В редакцию «Звезды» на второй этаж ведет видавший виды, с щербинами и выбоинами, темносерый гранит — широкая и длинная лестница в два марша с разворотом. Подымаясь по ней, я вспомнил байку прошлых времен: известный поэт Н., участвуя в днях советской литературы в Ленинграде, после обильных массовых возлияний подался поутру в Эрмитаж, но, пройдя немного по мраморной лестнице, упал с болью в сердце и был доставлен в лазарет музея, где его откачали и спросили: ну, теперь вы сделали выводы?
— Да, мне совершенно противопоказан Эрмитаж.

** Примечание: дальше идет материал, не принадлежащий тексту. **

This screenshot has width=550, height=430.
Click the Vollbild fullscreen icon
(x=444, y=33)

Не исключено, что журнал «Звезда» внушал младому поэту некий трепет, тем более что его осведомленности хватало на то, чтобы знать несмешную, многотрудную историю издания, попавшего в 1946 году под топор партийного постановления[9], и уж если Зощенко — писатель местами смешной, то Ахматова явно не вызывает юмористической реакции.

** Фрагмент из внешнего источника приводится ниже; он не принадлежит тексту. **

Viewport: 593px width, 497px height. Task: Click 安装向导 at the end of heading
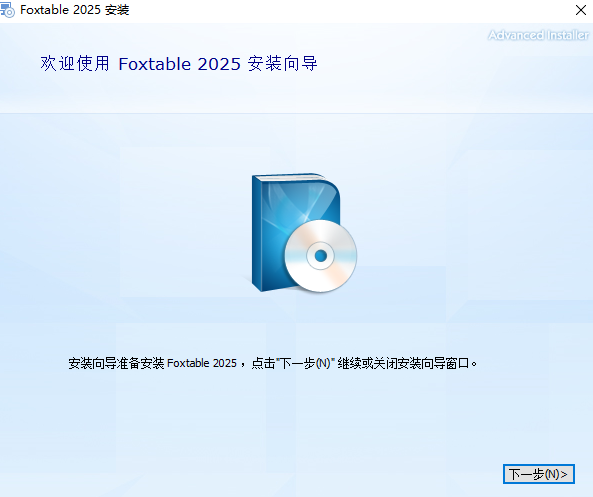(x=283, y=63)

По пути в журнал я заглянул в Музей Ахматовой на Фонтанке со стороны Литейного проспекта. Было рано, музей не работал, но у входа в ахматовский дом ходил красавец кот — львиной породы, массивный и оранжево-рыжий. В ошейнике. Таких теперь называют Чубайс, но я подумал о другой фамилии, потому как только о ней и думал в последнее время. Сближение странное, но вряд ли случайное.
Яков Гордин, один из двух соредакторов журнала, сказал о моей затее (писание этой книги):
— Дело благое. Но надо предвидеть и некоторые трудности…
— Да уже не предвижу, а вижу — фигура непростая.
В огромной комнате, точнее сказать — в зале, мы сидели с Александром Леонтьевым за небольшим круглым столиком.
— Вы полагаете, Борис равен Лермонтову?
— Почему бы и нет?
Борис Рыжий («Царское Село»):
Александру Леонтьеву
Поездку в Царское Село
осуществить до боли просто:
таксист везёт за девяносто,
в салоне тихо и тепло.
«…Поедем в Царское Село?..»
«…Куда там, господи прости, —
неисполнимое желанье.
Какое разочарованье
нас с вами ждёт в конце пути…»
Я деньги комкаю в горсти.
«…Чужую жизнь не повторить,
не удержать чужого счастья…»
А там, за окнами, ненастье,
там продолжает дождик лить.
Не едем, надо выходить.
Купить дешёвого вина.
Купить и выпить на скамейке,
чтоб тени наши, три злодейки,
шептались, мучились без сна.
Купить, напиться допьяна.
Так разобидеться на всех,
на жизнь, на смерть, на всё такое,
чтоб только небо золотое,
и новый стих, и старый грех…
Как боль звенит, как льётся смех!
И хорошо, что никуда
мы не поехали, как мило:
где б мы ни пили — нам светила
лишь царскосельская звезда.
Где б мы ни жили, навсегда!
1996, июнь
Это было не первое посвящение другу Александру. Они познакомились в Москве на совещании молодых поэтов в 1994-м. Леонтьев обитал сразу в двух городах: в Питере, где родился, и в Волгограде, куда его отвезли в детстве. Он предпочитал историческую родину — берега Невы. Где и бросил якорь.